写真:永澤 康太
地図を見る宮城県から山形県に掛けて山間を走る陸羽東線は別名「奥の細道湯けむりライン」と呼ばれ、有名な鳴子温泉など複数の湯処を結ぶ。沿線上の山形県・瀬見温泉は小国川を挟んで駅対岸に湧き、温泉街まで徒歩15分程度、比較的平坦な道なので歩きやすい。到着すれば直ぐに分かると思うが、山側のどでかい建物こそ「喜至楼」だ。玄関が二か所あって、宿泊者は別館(上記写真)より出入りする。
写真:永澤 康太
地図を見る一方、立ち寄り湯はこちらの本館玄関を利用する。重厚感たっぷりな本館が建てられたのは何と明治期で、山形県内でも最古の旅館建築を誇り文化財に指定されてもおかしくないレベルだ。建物としても現役で宿泊可能、レトロ好きにはたまらない魅惑ワールドが広がる。
写真:永澤 康太
地図を見る木造のレトロさだけでなく、建物に施された技巧と細工が造りだす一種独特な雰囲気も「喜至楼」の見所。本館、新館、別館、摩天楼からなる館内には、鯉が細工された透かし窓、脱衣所の御伽話を模したレリーフ、番傘のディスプレイ、鬼板、本館入口の松と女性の壁飾りなど、遊び心いっぱいな装飾が至るところにちりばめられている。ちょっとした資料館状態だ。(博物館もまじっているかも)
写真:永澤 康太
地図を見る一般的な客室は36部屋用意され、バス付きタイプだと温泉が引かれている。また、ふすま部屋が本館にあり、宿泊プランに載っていないが希望すれば利用OK。自炊施設、Wi-Fi環境も整い、プチ湯治にピッタリ。

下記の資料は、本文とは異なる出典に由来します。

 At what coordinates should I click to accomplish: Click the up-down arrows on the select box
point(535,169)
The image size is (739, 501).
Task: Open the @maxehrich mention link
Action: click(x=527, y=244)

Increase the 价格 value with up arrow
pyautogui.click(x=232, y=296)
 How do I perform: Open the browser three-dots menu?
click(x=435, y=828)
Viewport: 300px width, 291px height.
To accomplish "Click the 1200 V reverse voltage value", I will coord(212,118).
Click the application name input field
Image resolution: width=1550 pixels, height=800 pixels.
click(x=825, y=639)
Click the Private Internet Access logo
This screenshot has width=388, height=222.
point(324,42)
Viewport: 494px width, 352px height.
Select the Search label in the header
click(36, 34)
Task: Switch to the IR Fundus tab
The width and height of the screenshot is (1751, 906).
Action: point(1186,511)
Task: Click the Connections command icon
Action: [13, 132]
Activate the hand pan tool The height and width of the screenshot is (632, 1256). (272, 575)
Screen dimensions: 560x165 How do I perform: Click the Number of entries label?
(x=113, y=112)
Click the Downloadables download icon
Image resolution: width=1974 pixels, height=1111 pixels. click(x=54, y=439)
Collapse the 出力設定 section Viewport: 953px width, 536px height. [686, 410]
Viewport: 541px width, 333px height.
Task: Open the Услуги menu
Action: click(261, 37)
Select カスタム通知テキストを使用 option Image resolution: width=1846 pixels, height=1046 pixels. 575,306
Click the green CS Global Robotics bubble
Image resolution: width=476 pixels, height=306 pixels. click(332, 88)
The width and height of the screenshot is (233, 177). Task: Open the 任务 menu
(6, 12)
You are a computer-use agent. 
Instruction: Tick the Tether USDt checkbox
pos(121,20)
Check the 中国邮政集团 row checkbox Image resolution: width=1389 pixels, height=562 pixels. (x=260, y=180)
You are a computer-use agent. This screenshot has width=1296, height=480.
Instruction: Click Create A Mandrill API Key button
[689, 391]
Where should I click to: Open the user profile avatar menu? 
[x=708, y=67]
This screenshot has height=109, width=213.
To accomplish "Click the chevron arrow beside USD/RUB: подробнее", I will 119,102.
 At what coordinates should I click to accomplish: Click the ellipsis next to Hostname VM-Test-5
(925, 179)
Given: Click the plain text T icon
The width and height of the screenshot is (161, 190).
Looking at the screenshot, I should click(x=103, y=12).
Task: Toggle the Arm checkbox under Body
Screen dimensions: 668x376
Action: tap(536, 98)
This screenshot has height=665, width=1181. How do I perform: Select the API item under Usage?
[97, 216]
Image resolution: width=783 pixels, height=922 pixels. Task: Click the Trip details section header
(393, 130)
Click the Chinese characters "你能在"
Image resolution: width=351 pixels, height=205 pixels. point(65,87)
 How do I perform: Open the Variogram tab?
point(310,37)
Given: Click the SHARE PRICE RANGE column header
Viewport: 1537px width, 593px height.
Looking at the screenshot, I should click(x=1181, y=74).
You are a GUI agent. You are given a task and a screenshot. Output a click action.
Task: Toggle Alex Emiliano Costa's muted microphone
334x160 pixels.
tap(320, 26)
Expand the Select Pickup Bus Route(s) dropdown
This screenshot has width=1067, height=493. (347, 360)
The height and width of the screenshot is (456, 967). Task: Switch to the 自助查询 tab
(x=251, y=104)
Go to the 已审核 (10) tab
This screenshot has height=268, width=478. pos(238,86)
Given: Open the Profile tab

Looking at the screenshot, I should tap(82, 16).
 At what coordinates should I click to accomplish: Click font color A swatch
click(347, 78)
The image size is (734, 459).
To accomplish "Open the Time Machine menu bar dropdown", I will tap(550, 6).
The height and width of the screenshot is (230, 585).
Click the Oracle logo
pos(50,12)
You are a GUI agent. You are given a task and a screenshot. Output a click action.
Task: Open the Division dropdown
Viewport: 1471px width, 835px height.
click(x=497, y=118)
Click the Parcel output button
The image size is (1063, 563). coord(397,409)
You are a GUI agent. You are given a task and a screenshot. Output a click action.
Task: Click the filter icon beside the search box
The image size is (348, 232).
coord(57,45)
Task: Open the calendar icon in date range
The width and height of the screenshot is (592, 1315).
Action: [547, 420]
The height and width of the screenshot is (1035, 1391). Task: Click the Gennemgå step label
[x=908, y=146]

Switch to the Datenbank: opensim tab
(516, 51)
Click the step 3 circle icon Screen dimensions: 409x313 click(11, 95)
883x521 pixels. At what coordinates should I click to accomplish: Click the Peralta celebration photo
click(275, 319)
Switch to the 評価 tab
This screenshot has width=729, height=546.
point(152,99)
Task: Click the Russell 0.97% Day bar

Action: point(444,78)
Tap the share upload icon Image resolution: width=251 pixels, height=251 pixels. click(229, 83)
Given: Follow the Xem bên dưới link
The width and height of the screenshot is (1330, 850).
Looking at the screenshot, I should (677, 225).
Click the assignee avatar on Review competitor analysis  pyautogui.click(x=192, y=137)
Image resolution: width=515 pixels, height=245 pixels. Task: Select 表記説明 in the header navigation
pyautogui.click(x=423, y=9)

ただしエレベーターはなく宿の規模も大きいので、移動距離と階段移動が多くなってしまうことに留意したい。それとエアコンは新館、摩天楼に設置されている。
写真:永澤 康太
地図を見る1187年、弁慶が岩を割って見つけた湯を、この地で誕生した義経の子、亀鶴丸の産湯に使ったところから瀬見温泉は始まる。「喜至楼」では無色透明無臭の熱い古湯(ナトリウム・カルシウム−塩化物・硫酸塩温泉)に沢水を加え温度調節し、8つの湯船へ掛け流す。
とりわけ円く縁取られた湯船が特徴のローマ千人風呂は、タイル造形も合わさり特異な光景を構築。立ち寄りでも入浴可、付随した打たせ湯と共に一風変わった湯浴みが体感できる。なお、時間帯により男性専用、女性専用、混浴と分かれるのでマナー厳守。
写真:永澤 康太
地図を見る別館のオランダ風呂は宿泊者専用で湯船が二つ(男女別だが時間帯で双方とも女性専用になる)。こちらもタイル造りで瀬見の湯とじっくり向き合うのに丁度良い。ちなみに昔は眺望が良く、おれんだ、の言葉が訛ってオランダへ変化した。
写真:永澤 康太
地図を見る瀬見温泉は源泉が60度を超え、温度の高さを活用した変わり風呂、ふかし湯が本館に設けられている。床に温泉蒸気の出る穴が空き、ここへタオルをかぶせ浴衣または肌着のまま寝転び、身体の悪い部分に当て温熱治療を行う大変珍しい伝統的なものだ。真冬は休止となるが宿正面の共同湯「せみの湯」にもふかし湯がある(宿泊者は共同湯の利用料割引)。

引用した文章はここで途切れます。